Upon arriving to the UK over two decades ago, Palestinian Khaled Ziada set out to integrate Arabic artistic creativity – particularly its underexposed, underground, alternative facets – into the UK's cultural scene. Across Great Britain, the recent increase in demand for Arab cultural events owes itself, in large part, to Ziada’s zealous commitment in transforming his personal passion for Middle Eastern creativity into a nationwide appreciation for it. Today, the ever-expanding London Palestinian Film Festival (LPFF) – which Ziada founded back in 1998 and has directed ever since – collaborates with cinemas across the city to reach an impressively wide audience. As of 2015, Ziada’s latest venture, Marsm, has been reigning the UK's eclectic night life through its live music event productions.Based in London's creative hub, Shoreditch, Marsm (Arabic for 'easel') operates as a production outfit and – more recently – as a cultural, music platform. Comprised of a close-knit team of five (excluding the platform's broader family of assistants who deal with logistical support, talent-scouting, the organisation of student groups – among other activities), Marsm works primarily towards integrating non-mainstream, Arab musicians into the British music scene. The outfit’s astuteness, manifest in the diversity of institutions it collaborates with for programming and production – from the largest biennial Arabic arts festival, Shubbak, to cultural powerhouse, The Barbican – has placed it in a pioneering position to achieve its mission.

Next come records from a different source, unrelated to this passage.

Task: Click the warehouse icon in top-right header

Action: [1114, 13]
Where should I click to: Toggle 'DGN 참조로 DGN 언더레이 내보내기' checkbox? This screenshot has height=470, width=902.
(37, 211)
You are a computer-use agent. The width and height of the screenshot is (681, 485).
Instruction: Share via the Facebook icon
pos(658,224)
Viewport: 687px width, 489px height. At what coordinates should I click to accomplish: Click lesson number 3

In addition to administering a progressively indispensable savoir-faire in support of both small and large-scale events promoting Arabic musical creativity, Marsm runs its own, signature club nights. Spurred by the positive, UK-wide response to ‘Kahareb’ – a night which, born out of the aforementioned Shubbak festival, showcases the region’s cutting-edge electronic music scene – Marsm launched ‘Hishek Bishek.’ With previous editions featuring chart-topping Iraqi and Lebanese dancefloor hits, Palestinian electronic dabke, and Cairene underground, nostalgic synthed-out '90s classics (and occasionally live acts), Hishek Bishek pays a pulsing homage to the region’s plush and varied sounds. More recently, in response to popular demand, Marsm have been gearing up to relaunch 'The Case of Arabic Hip Hop' – a night which has showcased some of the region’s finest underground hip-hop artists, DJs and producers, namely, DAM, El Rass, 47SOUL, Malikah and DJ Sotusura.While producing such a diverse range of events has been no easy feat, Marsm have managed to build an effective and clear network, comprising robust and longstanding partnerships to overcome some of the bureaucratic and market-induced constraints facing them. Indeed, a complex visa application system (which can take between 2-9 weeks to fulfil, depending on the range of documents required), and a growing scarcity of music venues across London (a 30% loss over the last 30 years) induces various inconveniences – namely, high costs – necessitating an effective and appropriate strategy to surmount.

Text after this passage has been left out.